Health Risks Deserve a Harder Look by Risk Managers

The first couple of months of the year are when the annual risk management surveys attempt to lay out a top 10 set of business risks based on analysis and surveys of global risk managers – those people who should know best what should be keeping CEOs awake at night.

What is striking is that neither pandemics nor health risks associated with epidemics make the lists. As I write this on 3rd February there are more than 17,300 coronavirus cases and more than 360 deaths. And the numbers only look set to rise.

This means that in Q4 2019 when many of the surveys took place and the crystal-ball gazing occurred, health risks were not seen as a leading business risk factor by risk managers.

Yet, shouldn’t they have been?

There’s been much comparison of the coronavirus in recent days to SARS (Severe Acute Respiratory Syndrome) and the events of 17 years ago – events I know well as my twin daughters were born in a Singapore hospital in the middle of SARS. But since SARS the world has experienced H1N1 swine flu in 2009-2010, MERS (Middle East Respiratory Syndrome) coronavirus which has been recurring since 2012, and sporadic human infections from bird flu. Topping all of these in mortality rates is the ordinary flu which killed 34,000 people in the US alone in 2018-2019, according to the Centers for Disease Control and Prevention.

If seasonal flu combined with occasional pandemics has encouraged risk managers to shrug and relegate health risks from a top 10 business risk, then the past few weeks will have been a sharp wake-up call.

As a Bloomberg article recently reminded us, SARS killed nearly 800 people and knocked 2% off China’s GDP, but at that time China’s GDP was 4% of the global total, compared to 17% today. The knock-on impact of coronavirus today is being felt globally.

Multinational companies from Apple to Renault are shutting stores in China, reducing manufacturing or, where possible, shifting supply chains. Airlines are suspending flights to and from China. Several governments have banned entry to Chinese passport holders. People who have travelled to China are on 14-day quarantine orders. And in China more than 15 cities and some 50 million people have been effectively quarantined. Service companies and banks in Hong Kong are having staff work from home. And the global retail sector is bracing for the impact of fewer Chinese tourists.

Risk managers and the companies they work for need to be a lot more alert to thinking of risk as a series of interconnected events rather than one large fail. It is easier to mitigate the big failure such as a cyber attack than it is to plan for the grey swans such as pandemics. In setting their risk appetites, companies may find it easier to dismiss these grey swans as too costly or too unlikely to happen.

From the risk surveys it is striking that cyber threats are now at the top place in the Allianz Risk Barometer 2020 and feature prominently in the World Economic Forum Global Risks Report 2020 as a multi-stakeholder issue. In Kroll’s Global Fraud and Risk Report 2019-2020 cyber threats are seen as major issues in the upcoming years, and in Control Risks’ Risk Map 2020 as one of top five global risks for businesses in 2020.

Cyber threats probably deserved this level of attention from risk managers five years or more ago.

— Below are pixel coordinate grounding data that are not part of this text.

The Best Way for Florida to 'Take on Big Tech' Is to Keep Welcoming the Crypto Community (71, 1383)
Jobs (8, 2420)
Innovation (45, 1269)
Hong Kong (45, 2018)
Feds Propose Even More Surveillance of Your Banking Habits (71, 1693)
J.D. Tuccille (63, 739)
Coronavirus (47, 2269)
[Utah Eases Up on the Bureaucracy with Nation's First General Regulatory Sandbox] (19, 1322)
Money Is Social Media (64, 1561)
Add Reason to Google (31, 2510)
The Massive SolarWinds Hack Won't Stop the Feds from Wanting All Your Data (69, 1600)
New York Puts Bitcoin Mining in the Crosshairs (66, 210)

But it is the current environment of large-scale continuing cyberattacks, and financial impacts combined with what Control Risks calls an ‘activist society passing judgment’ that has helped bring cyber threats into sharp relief.

With so many people impacted by the business decisions having to be made in the current coronavirus pandemic, this may well result in health risks being taken more seriously by risk managers.

It has also placed a strong burden on corporate communication functions to make messaging to stakeholders appropriate and with a tonality that is truly respectful of local situations.

This is the time when companies need to step up and demonstrate how much they care about the health and welfare of their employees over and above a bottom-line imperative. As with any crisis situation that is managed effectively, having a crisis plan in place and having annual crisis simulations is important. Then it is the actions companies take immediately, as much as the actions they take in terms of brand recovery when the immediate crisis has passed, that impact whether they will recover effectively from the crisis.

Global economies and individual companies are undoubtedly going to take a significant hit this year because of the coronavirus.

Assuming there is a bounce back once the coronavirus is under control, should risk managers just shrug this off as a one-off event or something too hard or costly to plan for in the future? I certainly hope not. Companies need to be planning for the worst and rehearsing those plans thoroughly whether the worst comes in the form of a cyber incident or a pandemic.